Target pointing data:
┄┄┄┄┄┄
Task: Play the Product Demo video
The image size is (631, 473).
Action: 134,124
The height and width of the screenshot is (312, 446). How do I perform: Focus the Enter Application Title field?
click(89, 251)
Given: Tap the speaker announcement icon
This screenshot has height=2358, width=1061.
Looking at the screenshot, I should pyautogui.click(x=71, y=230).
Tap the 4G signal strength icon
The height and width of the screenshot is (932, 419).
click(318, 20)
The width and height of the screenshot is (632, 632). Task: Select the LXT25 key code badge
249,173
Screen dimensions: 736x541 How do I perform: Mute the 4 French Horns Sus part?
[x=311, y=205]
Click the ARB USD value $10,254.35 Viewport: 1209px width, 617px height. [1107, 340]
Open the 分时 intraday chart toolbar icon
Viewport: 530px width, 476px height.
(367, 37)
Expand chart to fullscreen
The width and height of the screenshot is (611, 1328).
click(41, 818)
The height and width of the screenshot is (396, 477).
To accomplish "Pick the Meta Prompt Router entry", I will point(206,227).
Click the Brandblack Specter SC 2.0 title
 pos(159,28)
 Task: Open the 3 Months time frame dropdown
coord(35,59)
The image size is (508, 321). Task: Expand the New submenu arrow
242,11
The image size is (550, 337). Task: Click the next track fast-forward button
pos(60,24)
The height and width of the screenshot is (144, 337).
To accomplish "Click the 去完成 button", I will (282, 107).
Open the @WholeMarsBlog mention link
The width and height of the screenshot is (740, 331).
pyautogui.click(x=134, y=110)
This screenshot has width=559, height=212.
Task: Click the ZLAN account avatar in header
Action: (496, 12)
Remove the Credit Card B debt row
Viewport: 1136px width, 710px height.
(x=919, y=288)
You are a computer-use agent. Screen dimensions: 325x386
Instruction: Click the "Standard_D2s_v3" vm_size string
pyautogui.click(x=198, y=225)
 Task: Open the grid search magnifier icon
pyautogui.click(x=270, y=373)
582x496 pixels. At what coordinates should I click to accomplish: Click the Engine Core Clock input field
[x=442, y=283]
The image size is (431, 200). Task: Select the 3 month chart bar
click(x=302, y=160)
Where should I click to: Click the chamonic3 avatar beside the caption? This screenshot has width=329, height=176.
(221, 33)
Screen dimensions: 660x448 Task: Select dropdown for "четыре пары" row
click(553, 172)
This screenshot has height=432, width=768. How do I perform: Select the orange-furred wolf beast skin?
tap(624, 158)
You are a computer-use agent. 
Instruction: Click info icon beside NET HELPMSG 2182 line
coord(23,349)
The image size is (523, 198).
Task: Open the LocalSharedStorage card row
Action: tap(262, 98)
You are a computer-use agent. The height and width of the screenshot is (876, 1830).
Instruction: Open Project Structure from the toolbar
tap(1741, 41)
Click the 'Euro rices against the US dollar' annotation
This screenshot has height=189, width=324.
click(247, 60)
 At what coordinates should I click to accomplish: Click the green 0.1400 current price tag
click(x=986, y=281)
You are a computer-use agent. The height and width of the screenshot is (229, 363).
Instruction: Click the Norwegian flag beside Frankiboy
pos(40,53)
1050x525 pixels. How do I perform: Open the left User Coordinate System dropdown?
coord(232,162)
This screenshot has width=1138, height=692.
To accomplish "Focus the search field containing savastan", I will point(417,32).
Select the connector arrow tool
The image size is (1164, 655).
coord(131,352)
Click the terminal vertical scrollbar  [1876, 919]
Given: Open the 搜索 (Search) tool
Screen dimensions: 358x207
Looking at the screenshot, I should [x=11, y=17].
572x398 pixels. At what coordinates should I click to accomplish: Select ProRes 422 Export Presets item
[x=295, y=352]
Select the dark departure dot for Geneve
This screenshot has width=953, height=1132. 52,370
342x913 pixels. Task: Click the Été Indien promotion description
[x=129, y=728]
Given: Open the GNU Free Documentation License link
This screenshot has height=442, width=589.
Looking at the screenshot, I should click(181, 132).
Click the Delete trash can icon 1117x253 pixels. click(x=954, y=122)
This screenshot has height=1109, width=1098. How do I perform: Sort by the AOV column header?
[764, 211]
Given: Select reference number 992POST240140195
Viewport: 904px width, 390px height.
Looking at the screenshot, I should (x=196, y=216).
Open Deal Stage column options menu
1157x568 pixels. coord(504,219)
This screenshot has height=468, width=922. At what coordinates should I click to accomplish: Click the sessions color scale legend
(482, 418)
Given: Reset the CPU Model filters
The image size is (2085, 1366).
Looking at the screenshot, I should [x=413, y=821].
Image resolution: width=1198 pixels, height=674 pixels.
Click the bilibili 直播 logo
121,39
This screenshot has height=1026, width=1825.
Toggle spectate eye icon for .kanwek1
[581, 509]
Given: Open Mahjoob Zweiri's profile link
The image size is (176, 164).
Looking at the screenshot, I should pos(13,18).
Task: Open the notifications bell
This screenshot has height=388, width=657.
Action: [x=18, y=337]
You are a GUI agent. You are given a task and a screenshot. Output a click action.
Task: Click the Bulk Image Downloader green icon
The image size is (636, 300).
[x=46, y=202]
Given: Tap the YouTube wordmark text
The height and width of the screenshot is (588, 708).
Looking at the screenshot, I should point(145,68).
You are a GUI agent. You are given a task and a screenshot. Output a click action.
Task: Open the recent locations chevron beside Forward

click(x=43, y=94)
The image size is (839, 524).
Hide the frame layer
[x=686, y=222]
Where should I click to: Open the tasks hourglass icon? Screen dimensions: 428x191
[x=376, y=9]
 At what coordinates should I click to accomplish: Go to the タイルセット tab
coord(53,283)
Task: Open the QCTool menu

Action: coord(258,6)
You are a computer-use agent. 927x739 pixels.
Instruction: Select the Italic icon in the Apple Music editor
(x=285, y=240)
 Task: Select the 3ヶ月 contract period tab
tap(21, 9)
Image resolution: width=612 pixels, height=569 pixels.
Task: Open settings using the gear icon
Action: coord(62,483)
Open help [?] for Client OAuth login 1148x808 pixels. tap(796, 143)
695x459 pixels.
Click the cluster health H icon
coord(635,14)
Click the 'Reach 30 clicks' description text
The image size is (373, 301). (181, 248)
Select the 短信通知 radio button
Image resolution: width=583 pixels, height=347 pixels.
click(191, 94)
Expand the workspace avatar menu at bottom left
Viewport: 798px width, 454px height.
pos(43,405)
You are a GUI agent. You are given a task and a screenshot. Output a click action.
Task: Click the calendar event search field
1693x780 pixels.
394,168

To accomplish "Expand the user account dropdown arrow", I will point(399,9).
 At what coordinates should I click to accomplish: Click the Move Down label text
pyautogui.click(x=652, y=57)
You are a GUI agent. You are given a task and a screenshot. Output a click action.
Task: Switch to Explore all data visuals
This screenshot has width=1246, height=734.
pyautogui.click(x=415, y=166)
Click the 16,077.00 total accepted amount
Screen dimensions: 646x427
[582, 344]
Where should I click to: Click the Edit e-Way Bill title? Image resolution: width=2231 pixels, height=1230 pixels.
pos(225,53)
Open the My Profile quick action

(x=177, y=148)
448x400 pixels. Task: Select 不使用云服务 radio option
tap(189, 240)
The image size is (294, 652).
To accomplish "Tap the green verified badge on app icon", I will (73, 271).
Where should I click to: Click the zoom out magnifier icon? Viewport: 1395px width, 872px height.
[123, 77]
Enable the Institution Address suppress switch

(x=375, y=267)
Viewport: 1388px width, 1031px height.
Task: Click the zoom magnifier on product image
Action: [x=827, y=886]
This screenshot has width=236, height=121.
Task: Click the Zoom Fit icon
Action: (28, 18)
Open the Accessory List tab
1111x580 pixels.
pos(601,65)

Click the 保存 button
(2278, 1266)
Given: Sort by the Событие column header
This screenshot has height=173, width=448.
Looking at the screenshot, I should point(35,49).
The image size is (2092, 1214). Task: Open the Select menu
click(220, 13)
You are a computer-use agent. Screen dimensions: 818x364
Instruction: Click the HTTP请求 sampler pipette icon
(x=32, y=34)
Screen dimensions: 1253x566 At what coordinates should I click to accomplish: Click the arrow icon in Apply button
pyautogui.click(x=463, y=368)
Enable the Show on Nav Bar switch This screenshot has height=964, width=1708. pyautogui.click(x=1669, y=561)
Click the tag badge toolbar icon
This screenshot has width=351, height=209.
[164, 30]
┄┄┄┄┄┄
What to do: Render the items from the line with "The image size is (839, 524)." through the line with "pyautogui.click(x=415, y=166)" as a Markdown table with the columns Row and Line. Number each line and leave out blank lines.

Result for this exercise:
| Row | Line |
|---|---|
| 1 | The image size is (839, 524). |
| 2 | Hide the frame layer |
| 3 | [x=686, y=222] |
| 4 | Where should I click to: Open the tasks hourglass icon? Screen dimensions: 428x191 |
| 5 | [x=376, y=9] |
| 6 |  At what coordinates should I click to accomplish: Go to the タイルセット tab |
| 7 | coord(53,283) |
| 8 | Task: Open the QCTool menu |
| 9 | Action: coord(258,6) |
| 10 | You are a computer-use agent. 927x739 pixels. |
| 11 | Instruction: Select the Italic icon in the Apple Music editor |
| 12 | (x=285, y=240) |
| 13 |  Task: Select the 3ヶ月 contract period tab |
| 14 | tap(21, 9) |
| 15 | Image resolution: width=612 pixels, height=569 pixels. |
| 16 | Task: Open settings using the gear icon |
| 17 | Action: coord(62,483) |
| 18 | Open help [?] for Client OAuth login 1148x808 pixels. tap(796, 143) |
| 19 | 695x459 pixels. |
| 20 | Click the cluster health H icon |
| 21 | coord(635,14) |
| 22 | Click the 'Reach 30 clicks' description text |
| 23 | The image size is (373, 301). (181, 248) |
| 24 | Select the 短信通知 radio button |
| 25 | Image resolution: width=583 pixels, height=347 pixels. |
| 26 | click(191, 94) |
| 27 | Expand the workspace avatar menu at bottom left |
| 28 | Viewport: 798px width, 454px height. |
| 29 | pos(43,405) |
| 30 | You are a GUI agent. You are given a task and a screenshot. Output a click action. |
| 31 | Task: Click the calendar event search field |
| 32 | 1693x780 pixels. |
| 33 | 394,168 |
| 34 | To accomplish "Expand the user account dropdown arrow", I will point(399,9). |
| 35 |  At what coordinates should I click to accomplish: Click the Move Down label text |
| 36 | pyautogui.click(x=652, y=57) |
| 37 | You are a GUI agent. You are given a task and a screenshot. Output a click action. |
| 38 | Task: Switch to Explore all data visuals |
| 39 | This screenshot has width=1246, height=734. |
| 40 | pyautogui.click(x=415, y=166) |